他的烟瘾不大,偶尔抽两根也都是参加宴会时,回家后总会在楼下呆一会儿散掉烟味。
他身上总是很纯净的乌木檀香味,没有被任何杂质污染。
可此刻,他却慢悠悠从扁平的黑盒子中抽出一根雪茄,啪的点燃打火机。
昏暗的室内,那簇金黄色火焰跳跃着,攀上烟蒂,瞬间如入无人之境,将外边那层薄薄的卷纸吞没。
那点忽明忽灭火光,危险地摇曳着。楼砚清夹着那根烟,微微低头吸了口,随后盯着视频另一端的她徐徐吐出烟雾。
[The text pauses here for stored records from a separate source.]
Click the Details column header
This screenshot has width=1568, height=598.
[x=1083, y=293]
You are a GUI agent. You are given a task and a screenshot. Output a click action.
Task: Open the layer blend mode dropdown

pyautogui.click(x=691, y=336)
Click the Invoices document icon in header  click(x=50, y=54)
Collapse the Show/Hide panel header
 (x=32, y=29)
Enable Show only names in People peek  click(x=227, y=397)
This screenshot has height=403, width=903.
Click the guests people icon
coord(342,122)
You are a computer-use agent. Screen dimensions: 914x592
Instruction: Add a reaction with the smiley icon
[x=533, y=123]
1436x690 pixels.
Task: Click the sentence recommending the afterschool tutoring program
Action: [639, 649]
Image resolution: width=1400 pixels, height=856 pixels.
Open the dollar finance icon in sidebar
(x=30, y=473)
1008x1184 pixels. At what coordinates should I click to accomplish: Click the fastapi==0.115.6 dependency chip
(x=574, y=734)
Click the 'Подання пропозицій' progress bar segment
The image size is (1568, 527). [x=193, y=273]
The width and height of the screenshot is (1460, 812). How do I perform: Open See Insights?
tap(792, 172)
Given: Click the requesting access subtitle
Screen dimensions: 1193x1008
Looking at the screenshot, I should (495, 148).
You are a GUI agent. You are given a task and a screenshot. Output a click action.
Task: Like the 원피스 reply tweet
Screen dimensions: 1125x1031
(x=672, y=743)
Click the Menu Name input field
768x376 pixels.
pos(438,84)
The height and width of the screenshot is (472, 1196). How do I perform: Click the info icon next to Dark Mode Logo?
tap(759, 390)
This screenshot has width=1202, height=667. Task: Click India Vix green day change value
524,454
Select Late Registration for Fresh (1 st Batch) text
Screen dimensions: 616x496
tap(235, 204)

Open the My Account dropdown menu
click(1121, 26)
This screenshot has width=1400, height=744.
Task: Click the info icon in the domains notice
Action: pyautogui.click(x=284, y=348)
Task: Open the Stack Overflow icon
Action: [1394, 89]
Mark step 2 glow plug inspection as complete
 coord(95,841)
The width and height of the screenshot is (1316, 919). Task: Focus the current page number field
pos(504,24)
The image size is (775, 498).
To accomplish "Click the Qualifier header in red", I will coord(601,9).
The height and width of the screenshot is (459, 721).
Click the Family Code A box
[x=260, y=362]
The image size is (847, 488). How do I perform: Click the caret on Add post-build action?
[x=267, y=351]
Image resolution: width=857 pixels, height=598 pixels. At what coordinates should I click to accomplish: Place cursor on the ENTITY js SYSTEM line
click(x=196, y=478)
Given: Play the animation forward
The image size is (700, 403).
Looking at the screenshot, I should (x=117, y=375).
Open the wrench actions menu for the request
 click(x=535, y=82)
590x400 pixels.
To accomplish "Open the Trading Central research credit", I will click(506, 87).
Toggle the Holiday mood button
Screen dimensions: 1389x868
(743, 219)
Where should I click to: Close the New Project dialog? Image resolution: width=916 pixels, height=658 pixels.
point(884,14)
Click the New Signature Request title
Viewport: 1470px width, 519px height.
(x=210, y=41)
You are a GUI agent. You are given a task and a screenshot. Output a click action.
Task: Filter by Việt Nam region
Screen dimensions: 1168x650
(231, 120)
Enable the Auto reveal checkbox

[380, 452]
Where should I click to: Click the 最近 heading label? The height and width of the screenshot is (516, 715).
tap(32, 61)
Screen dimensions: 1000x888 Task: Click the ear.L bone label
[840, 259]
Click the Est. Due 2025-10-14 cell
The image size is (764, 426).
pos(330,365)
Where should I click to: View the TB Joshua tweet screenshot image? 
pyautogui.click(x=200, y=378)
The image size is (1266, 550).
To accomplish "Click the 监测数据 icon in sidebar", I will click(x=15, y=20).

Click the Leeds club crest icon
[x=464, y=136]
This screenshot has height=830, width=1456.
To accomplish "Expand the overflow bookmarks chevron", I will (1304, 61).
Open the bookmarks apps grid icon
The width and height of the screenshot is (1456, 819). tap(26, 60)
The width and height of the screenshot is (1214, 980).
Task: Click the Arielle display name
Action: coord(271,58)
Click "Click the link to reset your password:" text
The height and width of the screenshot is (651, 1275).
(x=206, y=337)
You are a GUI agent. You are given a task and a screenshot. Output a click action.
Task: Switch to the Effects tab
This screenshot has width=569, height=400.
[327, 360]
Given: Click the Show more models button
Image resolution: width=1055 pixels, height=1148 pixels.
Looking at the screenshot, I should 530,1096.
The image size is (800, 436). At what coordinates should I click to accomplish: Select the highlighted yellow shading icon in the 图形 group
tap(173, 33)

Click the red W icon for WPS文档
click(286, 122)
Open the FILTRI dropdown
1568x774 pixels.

雪茄不同于粗细支烟,浓浓的白雾飘在面前,使得他的五官变得朦胧。
红色的烟蒂折射着微弱的光,照亮了无名指上的婚戒,他的表情也愈发深不可测。
楼砚清的声音仿佛带着魔力,源源不断地对她施法:“小乖,把双手放上去,轻轻按着顺时针揉,慢慢的,动作幅度不要太大。”
她颤巍巍把手放上去,却总觉得疼得厉害。
她又缩回手,一副不敢的模样。
“小乖,别怕。”
楼砚清又在喊她,她只能克服胆怯,努力将手放上去。
她的手很嫩,掌心软的如面团。
外边的皮肤蹭着掌心,不小心夹进指缝里,带来些许异样的酥麻感。
“别揉得太用力,要轻。小乖的皮肤太嫩了,太用力容易受伤。”
楼砚清还在温柔提醒,视线仿佛能透过屏幕传到她身上。
楼砚清的手法比她娴熟多了,姜惜若只会笨拙地模仿,听他用低沉的声音教她:“再重点,先向里再往外,慢慢的,小乖做得很好,继续换逆时针揉一圈。”
可为什么按摩着,按摩着,身体越来越热。
她甚至觉得自己的动作动作也变得怪异起来。
她茫然地望向楼砚清,却只看见他那炙热的视线,像针尖刺,能把她的脸戳个洞。
室内愈发昏暗了,她也愈发迷失自我。
姜惜若看见楼砚清嘴角挂着一丝轻微的弧度,他双腿交叠,露出温柔又不失宠溺的笑,隐隐带着诱惑,在她耳畔沙哑响起:“小乖,再继续揉揉,好不好?”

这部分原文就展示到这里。